Purposes: Laparoscopy-assisted gastrectomy (LAG) for clinical early (cT1) gastric cancer (EGC) is superior to open gastrectomy in terms of the short-term outcome; however, long-term survival outcome remains elusive.
Methods: Four hundred and ninety-one cT1 EGC patients who underwent LAG between 1998 and 2010 were registered to evaluate the survival outcome, including 237 patients who were observed for at least 5 years (long-term, L group), while 221 patients who were observed for at least 2-5 years (intermediate term, I group).

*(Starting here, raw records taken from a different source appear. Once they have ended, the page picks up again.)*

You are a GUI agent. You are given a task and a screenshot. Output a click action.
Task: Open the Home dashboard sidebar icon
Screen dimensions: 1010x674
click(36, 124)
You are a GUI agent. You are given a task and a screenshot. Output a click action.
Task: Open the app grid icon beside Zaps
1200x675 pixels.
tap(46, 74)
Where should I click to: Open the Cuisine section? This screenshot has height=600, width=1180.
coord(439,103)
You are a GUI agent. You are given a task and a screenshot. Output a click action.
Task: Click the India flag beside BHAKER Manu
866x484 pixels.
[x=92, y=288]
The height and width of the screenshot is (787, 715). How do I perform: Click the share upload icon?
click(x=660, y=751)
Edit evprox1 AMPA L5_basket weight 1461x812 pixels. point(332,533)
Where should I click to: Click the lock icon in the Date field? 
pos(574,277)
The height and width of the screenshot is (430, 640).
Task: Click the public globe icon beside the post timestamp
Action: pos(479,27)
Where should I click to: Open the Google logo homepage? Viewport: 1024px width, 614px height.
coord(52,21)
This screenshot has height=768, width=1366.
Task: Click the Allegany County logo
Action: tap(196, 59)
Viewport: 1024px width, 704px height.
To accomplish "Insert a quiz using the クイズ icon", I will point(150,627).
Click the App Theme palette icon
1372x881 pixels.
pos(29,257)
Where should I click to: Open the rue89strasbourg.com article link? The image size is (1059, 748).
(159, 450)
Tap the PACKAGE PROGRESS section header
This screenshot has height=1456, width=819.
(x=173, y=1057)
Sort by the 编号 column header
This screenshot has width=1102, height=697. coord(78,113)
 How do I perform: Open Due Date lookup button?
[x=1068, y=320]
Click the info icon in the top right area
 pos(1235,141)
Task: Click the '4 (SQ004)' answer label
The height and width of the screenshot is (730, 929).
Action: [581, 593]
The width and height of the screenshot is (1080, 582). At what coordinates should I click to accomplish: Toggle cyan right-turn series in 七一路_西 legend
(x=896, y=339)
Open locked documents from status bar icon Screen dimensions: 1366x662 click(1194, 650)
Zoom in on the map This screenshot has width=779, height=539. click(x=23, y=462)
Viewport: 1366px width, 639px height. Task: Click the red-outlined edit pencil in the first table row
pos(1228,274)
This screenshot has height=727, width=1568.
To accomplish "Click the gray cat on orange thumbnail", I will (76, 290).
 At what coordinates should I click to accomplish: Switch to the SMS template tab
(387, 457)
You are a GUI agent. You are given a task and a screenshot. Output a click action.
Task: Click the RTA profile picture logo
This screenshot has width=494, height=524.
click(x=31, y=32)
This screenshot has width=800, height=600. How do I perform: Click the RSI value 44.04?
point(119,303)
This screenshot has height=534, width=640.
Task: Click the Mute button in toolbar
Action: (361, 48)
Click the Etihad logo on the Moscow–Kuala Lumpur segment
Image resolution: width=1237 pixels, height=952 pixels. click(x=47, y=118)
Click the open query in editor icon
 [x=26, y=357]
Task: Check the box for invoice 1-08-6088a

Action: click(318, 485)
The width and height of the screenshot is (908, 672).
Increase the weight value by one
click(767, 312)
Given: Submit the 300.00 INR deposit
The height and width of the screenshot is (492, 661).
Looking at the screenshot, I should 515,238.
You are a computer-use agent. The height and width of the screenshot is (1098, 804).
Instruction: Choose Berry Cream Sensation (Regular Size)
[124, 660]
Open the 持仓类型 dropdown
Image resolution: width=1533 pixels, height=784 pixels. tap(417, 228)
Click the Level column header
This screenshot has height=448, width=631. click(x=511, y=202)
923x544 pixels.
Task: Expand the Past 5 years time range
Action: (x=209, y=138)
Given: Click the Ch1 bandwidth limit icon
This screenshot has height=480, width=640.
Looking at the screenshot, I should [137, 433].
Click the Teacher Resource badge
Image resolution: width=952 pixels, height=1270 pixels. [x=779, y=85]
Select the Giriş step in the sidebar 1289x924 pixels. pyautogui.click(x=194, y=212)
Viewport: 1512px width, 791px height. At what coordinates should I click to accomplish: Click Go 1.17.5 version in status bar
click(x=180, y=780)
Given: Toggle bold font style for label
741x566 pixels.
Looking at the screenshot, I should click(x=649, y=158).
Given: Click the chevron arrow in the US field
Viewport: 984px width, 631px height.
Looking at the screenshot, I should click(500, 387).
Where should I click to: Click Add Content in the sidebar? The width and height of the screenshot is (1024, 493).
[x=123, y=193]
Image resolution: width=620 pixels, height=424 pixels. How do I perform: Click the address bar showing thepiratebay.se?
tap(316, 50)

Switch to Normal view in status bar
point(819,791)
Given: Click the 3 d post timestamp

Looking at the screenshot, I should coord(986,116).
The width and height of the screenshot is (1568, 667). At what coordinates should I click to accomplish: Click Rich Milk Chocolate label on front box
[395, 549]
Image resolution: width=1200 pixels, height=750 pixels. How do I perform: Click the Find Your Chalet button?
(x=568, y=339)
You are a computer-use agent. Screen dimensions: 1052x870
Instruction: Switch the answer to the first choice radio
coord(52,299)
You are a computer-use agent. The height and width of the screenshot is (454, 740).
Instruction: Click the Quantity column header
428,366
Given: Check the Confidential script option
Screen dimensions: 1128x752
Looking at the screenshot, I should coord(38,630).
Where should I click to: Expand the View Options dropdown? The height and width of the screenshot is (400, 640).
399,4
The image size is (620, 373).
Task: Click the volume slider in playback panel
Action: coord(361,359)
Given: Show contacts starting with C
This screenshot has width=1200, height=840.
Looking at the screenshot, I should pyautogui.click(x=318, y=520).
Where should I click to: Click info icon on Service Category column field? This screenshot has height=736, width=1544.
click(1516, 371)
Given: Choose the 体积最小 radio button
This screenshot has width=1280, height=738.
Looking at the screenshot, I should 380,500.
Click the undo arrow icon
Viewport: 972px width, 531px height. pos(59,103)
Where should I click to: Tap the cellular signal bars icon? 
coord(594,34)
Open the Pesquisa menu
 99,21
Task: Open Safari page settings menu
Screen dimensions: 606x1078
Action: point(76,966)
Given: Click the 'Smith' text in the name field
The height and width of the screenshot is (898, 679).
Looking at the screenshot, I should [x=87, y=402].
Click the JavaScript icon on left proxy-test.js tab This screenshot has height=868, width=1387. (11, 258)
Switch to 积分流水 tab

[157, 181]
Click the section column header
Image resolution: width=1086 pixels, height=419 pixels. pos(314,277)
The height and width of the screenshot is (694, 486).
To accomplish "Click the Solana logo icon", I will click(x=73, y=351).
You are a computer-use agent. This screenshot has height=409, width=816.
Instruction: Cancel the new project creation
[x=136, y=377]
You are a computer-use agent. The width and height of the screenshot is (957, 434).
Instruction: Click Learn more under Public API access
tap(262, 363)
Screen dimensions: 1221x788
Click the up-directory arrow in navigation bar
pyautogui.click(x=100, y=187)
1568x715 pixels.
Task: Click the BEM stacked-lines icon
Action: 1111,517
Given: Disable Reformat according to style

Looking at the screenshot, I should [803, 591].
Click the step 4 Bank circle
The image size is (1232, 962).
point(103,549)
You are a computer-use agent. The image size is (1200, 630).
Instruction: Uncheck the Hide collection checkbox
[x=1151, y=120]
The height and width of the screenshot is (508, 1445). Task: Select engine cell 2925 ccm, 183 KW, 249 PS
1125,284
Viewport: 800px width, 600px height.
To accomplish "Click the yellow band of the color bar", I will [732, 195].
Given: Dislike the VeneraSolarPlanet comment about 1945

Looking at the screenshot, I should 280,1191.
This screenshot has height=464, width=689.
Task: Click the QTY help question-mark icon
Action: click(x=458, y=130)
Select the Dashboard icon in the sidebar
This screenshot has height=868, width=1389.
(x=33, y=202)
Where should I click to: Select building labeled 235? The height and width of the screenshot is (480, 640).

Results: There were 17 deaths, including 7 patients who developed recurrence (5 in pT1 and 2 in pT4a). Two fatal cases with pStage IIB were uniquely T1N3b. Six out of the 7 recurrences occurred within 2 years after surgery. The 237 patients in the L group included 6 of the recurrent deaths (2.5 %), while the 221 patients in the I group included 1 recurrent death (0.9 %). Recurrent sites of pathological T1 cases were the liver (n = 2), lung (n = 1), ovary (n = 1), and bone (n = 1), and no peritoneal or local recurrence was found.
Conclusions: Collectively, the survival outcome of EGC by LAG was excellent and LAG was acceptable as a therapeutic procedure for EGC.